**OBJECTIVE**
Write out everything in the obituary passage from "Charles was born" down to "Distinguished Flying Cross.", word for word.

**DOCUMENT PASSAGE**
Charles was born March 27, 1918 in Monroeville, Ohio to the late Clarence C. and Clara (nee-Fish) Schild. Serving in World War II U.S. Navy, he enjoyed a successful career with the Navy and Naval Reserve and was awarded the Distinguished Flying Cross.
Retiring to Aurora, Colorado, he worked for the Federal Aviation Administration as an inspector before retiring once more and moving to Punta Gorda in 1977.
Charles was a member of Burnt Store Presbyterian Church, Punta Gorda, the Isles Yacht Club, and Elks Lodge 2606, both in Punta Gorda, and the Retired Officers Association. He is a former member of St. Andrews South Golf Club, Isles Civic Association, and the Quiet Birdmen.
He is survived by his beloved wife of 63 years, Caroline W. Schild; two daughters, Jo Ellen Walling of Loveland, CO, and Barbara Ann Waugh of Venice, FL; four grandchildren, Tyson Konrad Walling, Tara Lee Walling, Suzanne Marie Schaubel and Michelle Lyn Schaubel; one sister, Ruth Lively of Sandusky, OH, and two sister-in-laws, Mary Jo Alexander of Palm Coast, FL, and Marion Little of Columbus, OH.

**RAW RECORDS**

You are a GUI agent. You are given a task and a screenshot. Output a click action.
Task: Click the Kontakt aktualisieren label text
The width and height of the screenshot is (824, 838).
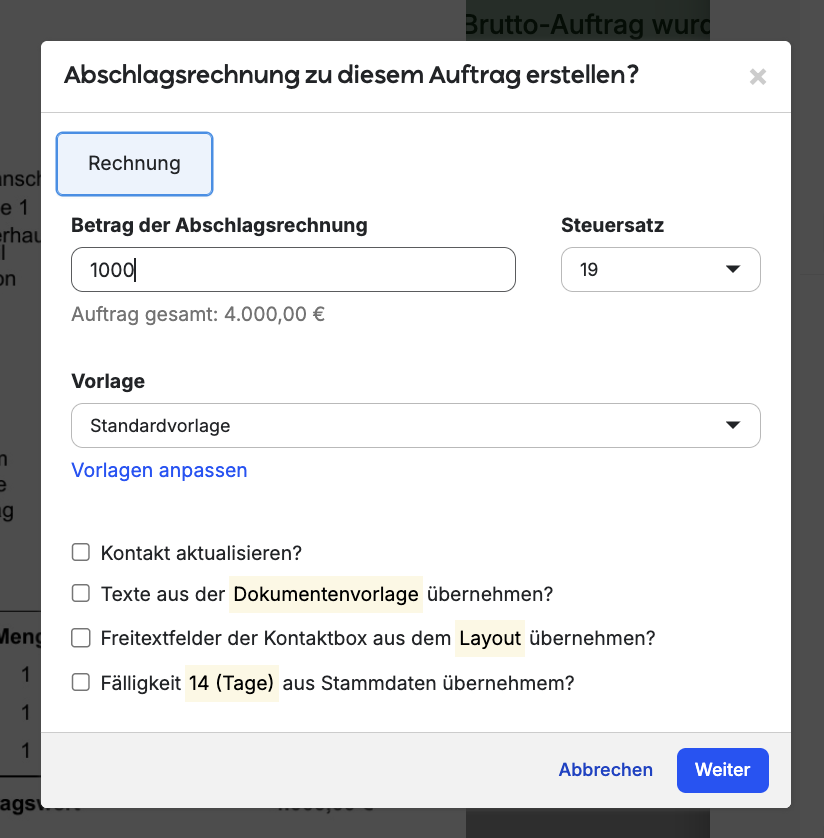click(201, 553)
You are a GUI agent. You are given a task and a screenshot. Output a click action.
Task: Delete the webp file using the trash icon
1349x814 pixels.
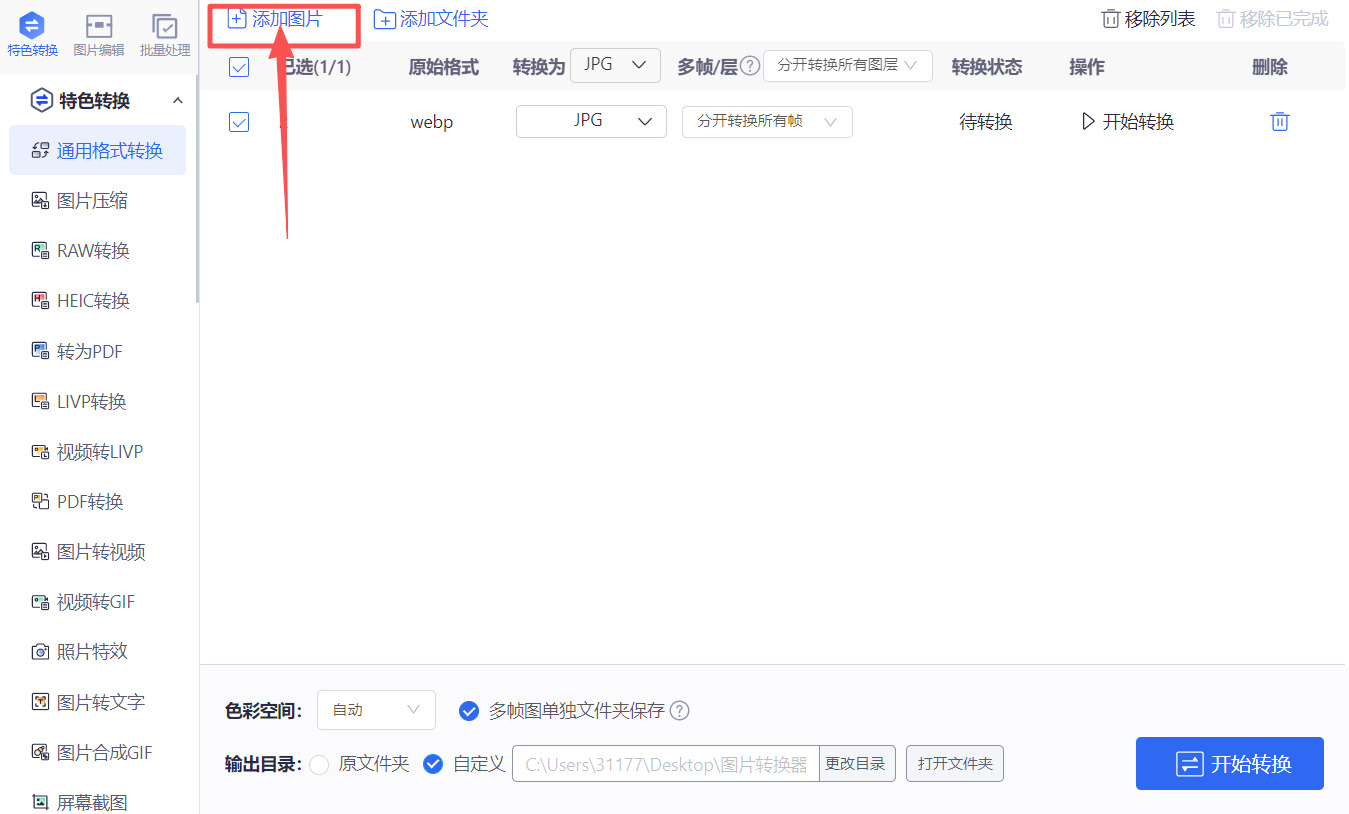(1279, 121)
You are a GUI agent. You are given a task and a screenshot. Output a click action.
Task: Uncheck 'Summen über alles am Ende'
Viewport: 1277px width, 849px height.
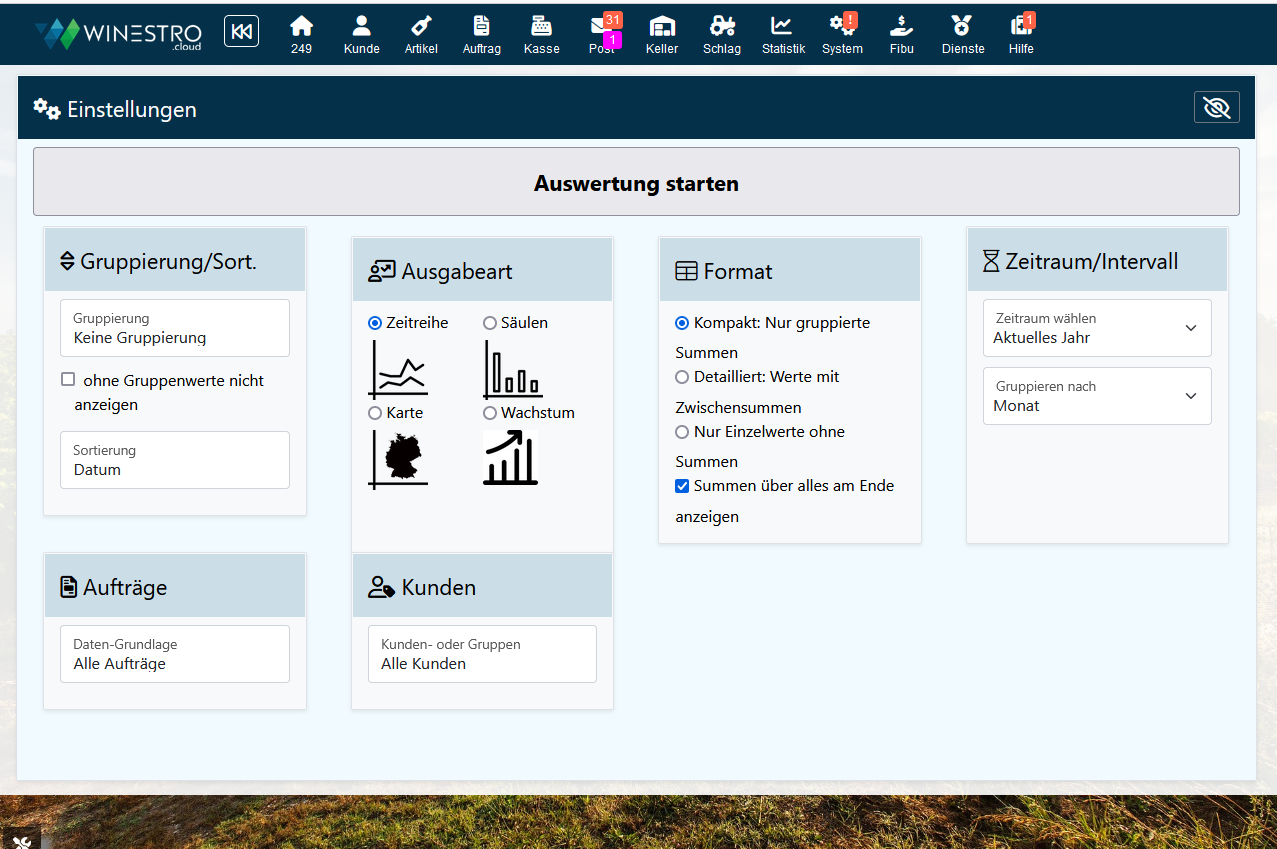point(682,486)
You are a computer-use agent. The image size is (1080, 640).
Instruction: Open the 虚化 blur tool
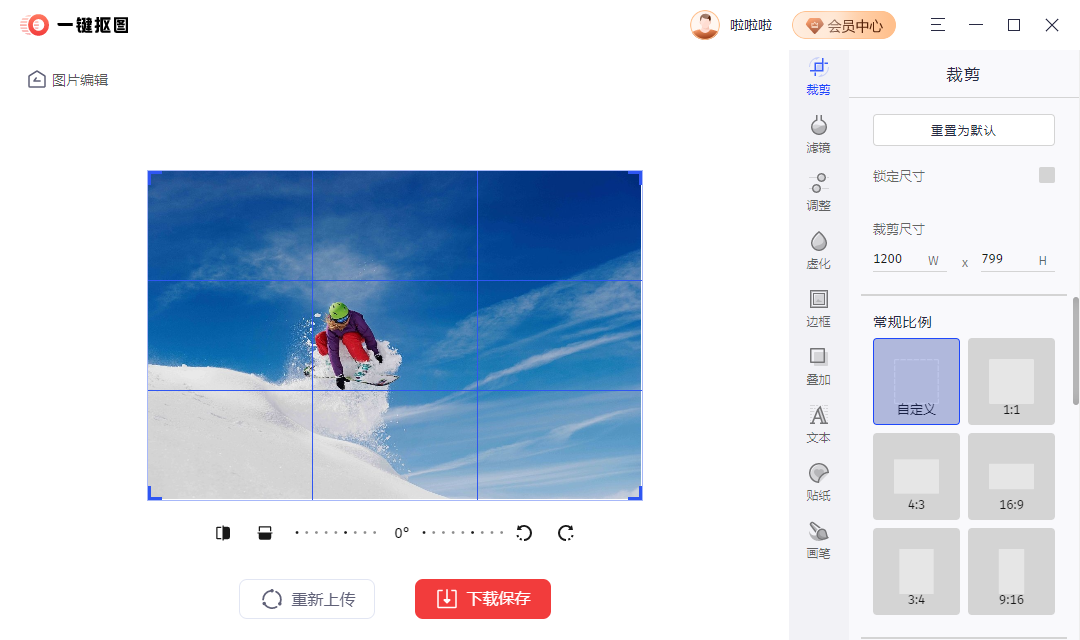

**EXERCISE ANSWER**
Charles was born March 27, 1918 in Monroeville, Ohio to the late Clarence C. and Clara (nee-Fish) Schild. Serving in World War II U.S. Navy, he enjoyed a successful career with the Navy and Naval Reserve and was awarded the Distinguished Flying Cross.